KAPITEL XI

6 1 0
                                    

Lot był bardzo przyjemny. Chwilę temu wylądowały w Polsce. Po zabraniu swoich bagaży, wsiadły do stojącego na parkingu samochodu Pani Marie - Porsche Panamera 4 Platinum Edition. Pomknęły w stronę domu.

- O, moja mama, znaczy no ,,moja mama", do mnie napisała.

- Co napisała?

- Że ma wyjazd z pracy, razem z tatą i nie będzie ich do przyszłej niedzieli.

- Ahaa. Będziesz sama w domu przez prawie tydzień? Może chcesz zostać u mnie? Boję się o ciebie.

- No okej! Przynajmniej nie będę sama. Dziękuję.

- Proszę... córciu.

Sarah już nic się nie odezwała. Córciu - to było takie słodkie (wszystko co mówi i robi Pani Marie było dla Sarah słodkie). To wszystko było tak poplątane - mama 1, mama 2. Czuła, że pobyt w domu nauczycielki zmieni wszystko. Życie stanie się lepsze. Nie będzie musiała już słuchać krzyków rodziców i ciągłej krytyki. Nigdy nikomu nie mówiła o swoich problemach. Nie była takim typem człowieka. Wolała pomagać innym i słuchać ich problemów, a nie żalić się ludziom. Sytuacja w domu miała duży wpływ na kontakty z innymi ludźmi. Była dość nieśmiałą osobą, lecz jeśli czuła się przy kimś komfortowo, mogła opowiedzieć mu całe swoje życie. Komfortową osobą dla niej, stała się Pani Marie. Wiedziała, że mogła jej zwierzyć się ze wszystkiego. Lecz nie powiedziała jej jeszcze o swojej rodzinnej sytuacji. Teraz, myśląc o tym, zamierzała to w końcu zrobić.

- Tak w ogóle... Chciałam coś Pani powiedzieć...

- Tak Sarah?

- Bardzo się cieszę, że mogę u Pani zostać...

Mam w domu trudną sytuację... Rodzice cały czas na mnie krzyczą... ZA NIC! Staram się jak mogę: jestem wzorową uczennicą, pomagam przy problemach dorosłych, wypełniam swoje domowe obowiązki... Nocami płaczę, rozmyślam nad wszystkim... Ciągle zakładam słuchawki, bo chcę uciec od rzeczywistości...

- Co? O Boże... Nie zdawałam sobie sprawy... Czemu o tym nikomu nie powiedziałaś?

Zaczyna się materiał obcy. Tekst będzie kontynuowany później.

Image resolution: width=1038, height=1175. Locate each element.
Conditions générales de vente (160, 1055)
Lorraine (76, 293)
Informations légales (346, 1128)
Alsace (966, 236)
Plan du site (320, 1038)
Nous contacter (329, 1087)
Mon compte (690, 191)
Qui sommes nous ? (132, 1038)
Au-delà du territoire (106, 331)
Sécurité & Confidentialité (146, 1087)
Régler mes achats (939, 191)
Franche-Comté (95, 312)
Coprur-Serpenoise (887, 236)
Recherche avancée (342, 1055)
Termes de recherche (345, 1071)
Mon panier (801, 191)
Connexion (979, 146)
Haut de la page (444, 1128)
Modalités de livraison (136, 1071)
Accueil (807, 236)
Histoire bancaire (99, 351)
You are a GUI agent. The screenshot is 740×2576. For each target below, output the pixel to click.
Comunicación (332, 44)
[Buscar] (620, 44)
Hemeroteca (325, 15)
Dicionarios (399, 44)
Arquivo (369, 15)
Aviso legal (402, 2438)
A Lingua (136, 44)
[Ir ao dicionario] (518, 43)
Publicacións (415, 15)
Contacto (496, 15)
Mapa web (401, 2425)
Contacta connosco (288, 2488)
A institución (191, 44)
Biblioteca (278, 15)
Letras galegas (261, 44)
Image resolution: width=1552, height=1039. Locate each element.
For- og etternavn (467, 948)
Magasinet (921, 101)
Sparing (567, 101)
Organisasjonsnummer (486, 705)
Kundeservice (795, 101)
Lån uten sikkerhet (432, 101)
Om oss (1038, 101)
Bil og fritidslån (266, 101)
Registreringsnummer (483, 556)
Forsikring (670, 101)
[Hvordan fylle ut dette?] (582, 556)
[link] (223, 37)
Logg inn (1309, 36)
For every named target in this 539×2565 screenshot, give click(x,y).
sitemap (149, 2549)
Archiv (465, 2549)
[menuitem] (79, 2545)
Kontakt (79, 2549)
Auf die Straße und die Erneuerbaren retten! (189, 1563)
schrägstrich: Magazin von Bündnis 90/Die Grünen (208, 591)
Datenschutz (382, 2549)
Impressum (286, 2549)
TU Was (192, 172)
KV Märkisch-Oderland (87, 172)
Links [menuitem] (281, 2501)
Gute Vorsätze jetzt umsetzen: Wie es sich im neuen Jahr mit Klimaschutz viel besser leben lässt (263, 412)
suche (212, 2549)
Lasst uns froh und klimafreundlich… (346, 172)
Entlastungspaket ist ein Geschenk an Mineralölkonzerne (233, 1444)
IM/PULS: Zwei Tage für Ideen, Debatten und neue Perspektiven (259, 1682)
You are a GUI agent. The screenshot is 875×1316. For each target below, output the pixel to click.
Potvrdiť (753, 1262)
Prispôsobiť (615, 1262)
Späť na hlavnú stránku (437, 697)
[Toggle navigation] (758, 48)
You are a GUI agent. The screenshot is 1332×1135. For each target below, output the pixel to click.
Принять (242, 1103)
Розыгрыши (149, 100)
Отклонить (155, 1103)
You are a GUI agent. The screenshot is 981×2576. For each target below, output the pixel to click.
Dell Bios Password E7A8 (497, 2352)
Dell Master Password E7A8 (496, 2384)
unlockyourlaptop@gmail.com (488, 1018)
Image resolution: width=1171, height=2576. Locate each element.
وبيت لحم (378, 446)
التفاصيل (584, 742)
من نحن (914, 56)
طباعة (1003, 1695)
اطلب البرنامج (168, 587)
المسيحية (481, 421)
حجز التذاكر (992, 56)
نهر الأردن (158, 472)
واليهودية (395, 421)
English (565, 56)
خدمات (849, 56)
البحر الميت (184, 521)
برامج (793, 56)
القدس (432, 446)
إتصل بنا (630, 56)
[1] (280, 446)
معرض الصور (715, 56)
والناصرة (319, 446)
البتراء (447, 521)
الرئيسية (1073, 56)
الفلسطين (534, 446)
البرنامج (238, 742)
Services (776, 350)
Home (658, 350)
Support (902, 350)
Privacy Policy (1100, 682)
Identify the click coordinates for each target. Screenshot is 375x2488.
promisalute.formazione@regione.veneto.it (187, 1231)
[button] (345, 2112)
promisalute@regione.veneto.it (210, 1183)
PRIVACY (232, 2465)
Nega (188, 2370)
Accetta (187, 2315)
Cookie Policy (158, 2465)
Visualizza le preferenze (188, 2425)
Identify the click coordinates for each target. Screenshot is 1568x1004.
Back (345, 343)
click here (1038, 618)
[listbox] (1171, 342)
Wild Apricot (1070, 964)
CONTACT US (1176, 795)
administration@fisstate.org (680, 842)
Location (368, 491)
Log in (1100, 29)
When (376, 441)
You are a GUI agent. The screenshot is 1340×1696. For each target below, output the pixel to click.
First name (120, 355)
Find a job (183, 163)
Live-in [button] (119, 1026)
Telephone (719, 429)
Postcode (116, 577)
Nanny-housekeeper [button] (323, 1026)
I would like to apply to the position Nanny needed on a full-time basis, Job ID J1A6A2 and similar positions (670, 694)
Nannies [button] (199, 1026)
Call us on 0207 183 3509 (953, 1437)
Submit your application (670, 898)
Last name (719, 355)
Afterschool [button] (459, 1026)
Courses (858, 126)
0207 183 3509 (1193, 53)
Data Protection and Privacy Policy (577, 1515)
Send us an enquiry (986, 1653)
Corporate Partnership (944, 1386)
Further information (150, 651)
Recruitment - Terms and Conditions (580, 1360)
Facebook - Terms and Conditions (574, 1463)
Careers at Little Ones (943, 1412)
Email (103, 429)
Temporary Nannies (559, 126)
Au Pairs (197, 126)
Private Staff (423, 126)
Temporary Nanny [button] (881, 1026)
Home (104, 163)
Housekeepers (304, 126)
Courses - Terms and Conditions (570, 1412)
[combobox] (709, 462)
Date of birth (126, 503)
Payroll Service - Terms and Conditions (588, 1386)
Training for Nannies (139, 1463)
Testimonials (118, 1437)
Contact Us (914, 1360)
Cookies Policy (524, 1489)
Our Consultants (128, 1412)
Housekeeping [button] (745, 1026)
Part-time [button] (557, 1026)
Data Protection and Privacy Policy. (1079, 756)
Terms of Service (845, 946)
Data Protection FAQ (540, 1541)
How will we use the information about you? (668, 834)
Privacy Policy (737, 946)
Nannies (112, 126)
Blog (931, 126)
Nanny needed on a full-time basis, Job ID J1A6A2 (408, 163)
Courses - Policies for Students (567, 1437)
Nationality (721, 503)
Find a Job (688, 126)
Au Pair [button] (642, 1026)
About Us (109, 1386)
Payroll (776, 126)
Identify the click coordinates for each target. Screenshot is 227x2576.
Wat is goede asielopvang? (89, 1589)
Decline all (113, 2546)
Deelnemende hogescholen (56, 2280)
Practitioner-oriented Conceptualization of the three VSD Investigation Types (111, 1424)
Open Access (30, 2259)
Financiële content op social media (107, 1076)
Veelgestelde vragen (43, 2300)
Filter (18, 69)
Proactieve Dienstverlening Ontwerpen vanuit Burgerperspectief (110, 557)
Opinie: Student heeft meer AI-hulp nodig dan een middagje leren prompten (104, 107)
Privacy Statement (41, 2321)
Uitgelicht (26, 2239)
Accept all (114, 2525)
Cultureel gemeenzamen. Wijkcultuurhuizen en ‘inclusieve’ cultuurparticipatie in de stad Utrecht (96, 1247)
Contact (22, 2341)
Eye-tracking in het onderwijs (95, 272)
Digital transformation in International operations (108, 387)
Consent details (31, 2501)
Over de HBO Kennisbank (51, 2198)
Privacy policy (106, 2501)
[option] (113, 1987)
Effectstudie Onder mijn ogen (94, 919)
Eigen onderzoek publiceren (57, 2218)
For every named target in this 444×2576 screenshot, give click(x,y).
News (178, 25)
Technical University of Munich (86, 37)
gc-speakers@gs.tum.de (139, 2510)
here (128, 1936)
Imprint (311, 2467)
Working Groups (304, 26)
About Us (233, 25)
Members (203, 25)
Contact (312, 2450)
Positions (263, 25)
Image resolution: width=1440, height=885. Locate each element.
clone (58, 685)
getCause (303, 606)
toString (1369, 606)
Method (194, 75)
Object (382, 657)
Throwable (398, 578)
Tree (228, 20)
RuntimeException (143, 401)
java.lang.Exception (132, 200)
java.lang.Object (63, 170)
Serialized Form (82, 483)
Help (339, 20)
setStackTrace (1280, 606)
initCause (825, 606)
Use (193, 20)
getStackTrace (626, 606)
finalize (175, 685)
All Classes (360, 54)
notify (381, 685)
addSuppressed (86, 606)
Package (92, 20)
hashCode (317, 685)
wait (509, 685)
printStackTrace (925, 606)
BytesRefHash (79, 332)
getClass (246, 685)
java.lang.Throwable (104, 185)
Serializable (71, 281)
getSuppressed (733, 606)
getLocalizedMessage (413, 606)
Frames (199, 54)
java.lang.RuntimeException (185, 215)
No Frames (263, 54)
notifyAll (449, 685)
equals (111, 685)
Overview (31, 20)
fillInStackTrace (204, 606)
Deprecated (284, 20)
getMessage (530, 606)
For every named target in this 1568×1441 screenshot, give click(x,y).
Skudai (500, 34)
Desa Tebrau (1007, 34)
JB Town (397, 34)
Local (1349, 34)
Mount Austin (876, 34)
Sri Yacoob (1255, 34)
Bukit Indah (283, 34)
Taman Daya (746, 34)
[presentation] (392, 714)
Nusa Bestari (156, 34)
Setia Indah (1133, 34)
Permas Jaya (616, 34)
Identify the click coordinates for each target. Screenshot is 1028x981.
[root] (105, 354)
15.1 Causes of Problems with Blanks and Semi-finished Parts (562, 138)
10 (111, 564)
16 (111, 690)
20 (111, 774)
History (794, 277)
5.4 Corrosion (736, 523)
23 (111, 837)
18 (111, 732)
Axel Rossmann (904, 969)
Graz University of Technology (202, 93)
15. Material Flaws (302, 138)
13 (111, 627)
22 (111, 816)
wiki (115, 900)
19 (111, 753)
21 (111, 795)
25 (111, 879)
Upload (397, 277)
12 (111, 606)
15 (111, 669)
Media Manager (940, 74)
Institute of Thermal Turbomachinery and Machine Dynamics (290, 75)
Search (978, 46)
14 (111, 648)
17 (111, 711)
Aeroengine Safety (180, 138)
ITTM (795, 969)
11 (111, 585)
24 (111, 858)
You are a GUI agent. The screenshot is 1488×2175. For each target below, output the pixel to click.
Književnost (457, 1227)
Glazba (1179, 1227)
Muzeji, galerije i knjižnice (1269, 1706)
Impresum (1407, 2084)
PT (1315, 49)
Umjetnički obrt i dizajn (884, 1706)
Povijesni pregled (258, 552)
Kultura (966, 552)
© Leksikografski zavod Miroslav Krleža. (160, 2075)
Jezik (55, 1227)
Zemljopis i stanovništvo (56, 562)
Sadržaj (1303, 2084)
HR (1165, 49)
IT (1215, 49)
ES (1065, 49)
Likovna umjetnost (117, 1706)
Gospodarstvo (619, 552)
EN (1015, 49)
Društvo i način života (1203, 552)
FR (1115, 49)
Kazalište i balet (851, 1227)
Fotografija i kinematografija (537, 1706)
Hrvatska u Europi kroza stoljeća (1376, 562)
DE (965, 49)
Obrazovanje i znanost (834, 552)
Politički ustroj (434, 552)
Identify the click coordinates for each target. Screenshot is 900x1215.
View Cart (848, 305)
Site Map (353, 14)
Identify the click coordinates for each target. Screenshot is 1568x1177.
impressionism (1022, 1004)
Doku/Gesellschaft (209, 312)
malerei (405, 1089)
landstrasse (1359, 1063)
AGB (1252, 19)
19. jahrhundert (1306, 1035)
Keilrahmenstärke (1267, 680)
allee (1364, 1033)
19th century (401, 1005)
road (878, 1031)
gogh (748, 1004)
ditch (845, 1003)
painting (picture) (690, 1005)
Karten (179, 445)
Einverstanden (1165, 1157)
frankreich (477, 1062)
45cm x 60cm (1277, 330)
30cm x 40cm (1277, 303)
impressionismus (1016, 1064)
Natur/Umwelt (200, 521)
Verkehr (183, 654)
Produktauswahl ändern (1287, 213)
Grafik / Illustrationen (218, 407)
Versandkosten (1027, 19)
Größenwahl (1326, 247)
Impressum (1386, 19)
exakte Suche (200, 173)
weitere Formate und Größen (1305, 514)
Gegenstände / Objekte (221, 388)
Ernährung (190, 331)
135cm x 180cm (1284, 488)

- Nie miałam odpowiedniej, zaufanej osoby. Tylko Pani jest najbardziej zaufaną i pomocną osobą. Pani jest ideałem.

- O Jezu, no ja ci pomogę, oczywiście. Zostaniesz u mnie, już tam nigdy nie wrócisz, obiecuję ci to. A z tymi... tymi ,,rodzicami", jeśli w ogóle można ich tak nazwać, się rozprawię. Złożę to do sądu! Będziesz bezpieczna!

- Dziękuję Pani bardzo. Jest Pani najlepszym człowiekiem na Ziemi!

Z przekonaniem, że teraz już zawsze będzie bezpieczna, siedziała na fotelu i podziwiała widoki za oknem. Auto gładko sunęło po drodze. Ono nie jechało, ONO SUNĘŁO.

Autostrada, otwarte okna i Enej w radiu to najlepsze wspomnienia. Zostaną z Sarah na zawsze.